STATED EXERCISE => Copy the items from the line that has "This screenshot has width=1200, height=663." through the line that has "Action: click(156, 17)", swapping "top tab" for "side panel" and changing nothing else. Leave the pictures out.

DATA SHOWN =>
Begin

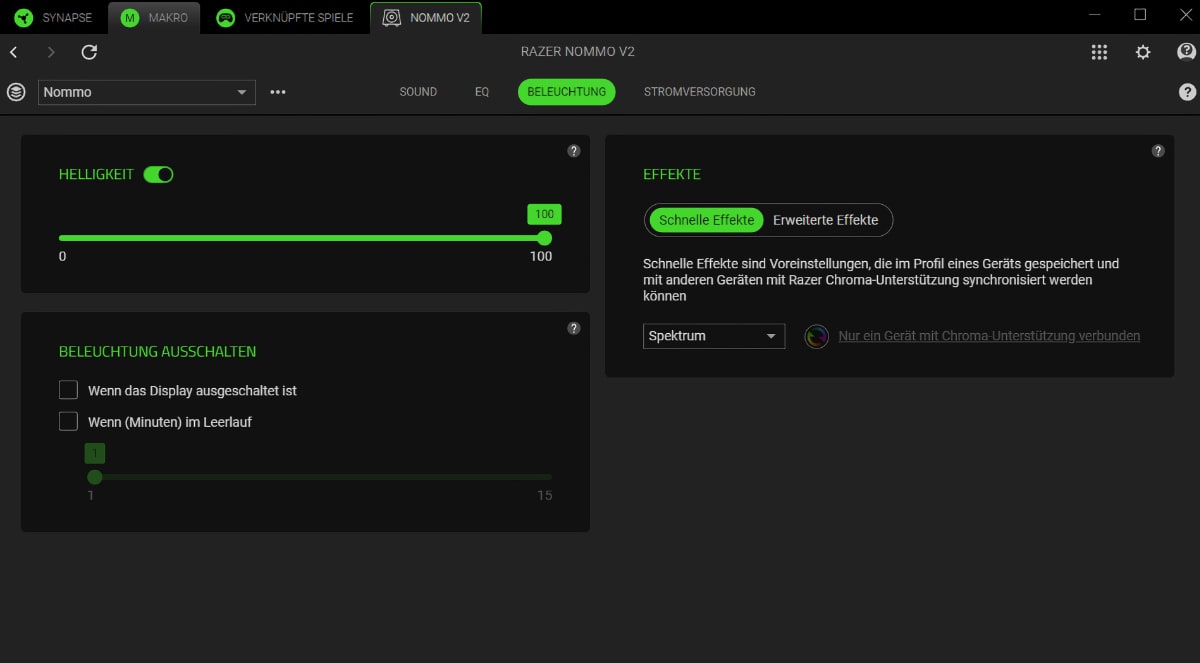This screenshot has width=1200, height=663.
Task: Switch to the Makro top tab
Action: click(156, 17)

End
Begin

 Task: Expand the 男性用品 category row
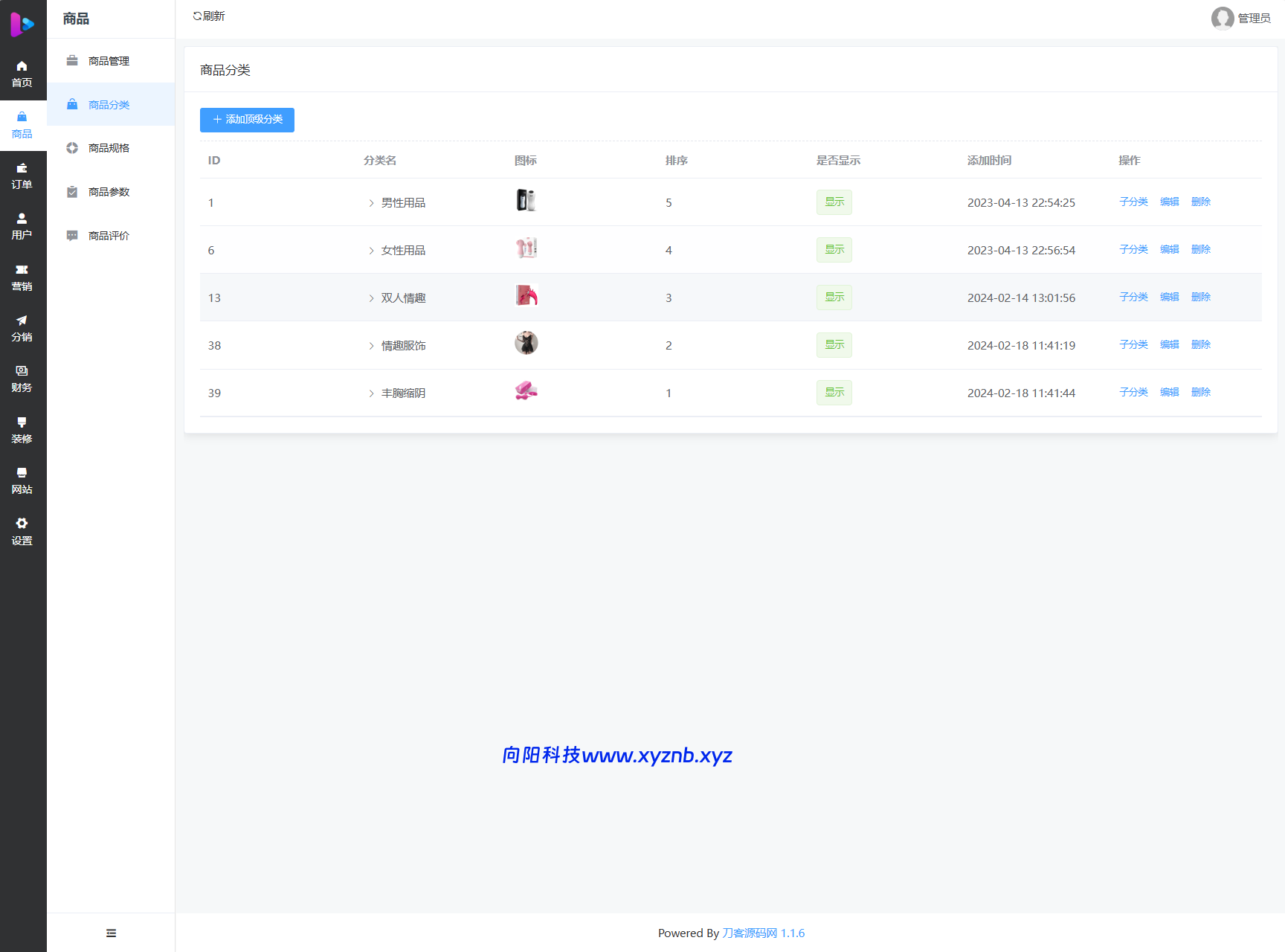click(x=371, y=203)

End

RESPONSE TO THE TASK =>
This screenshot has width=1200, height=663.
Task: Switch to the Makro side panel
Action: click(156, 17)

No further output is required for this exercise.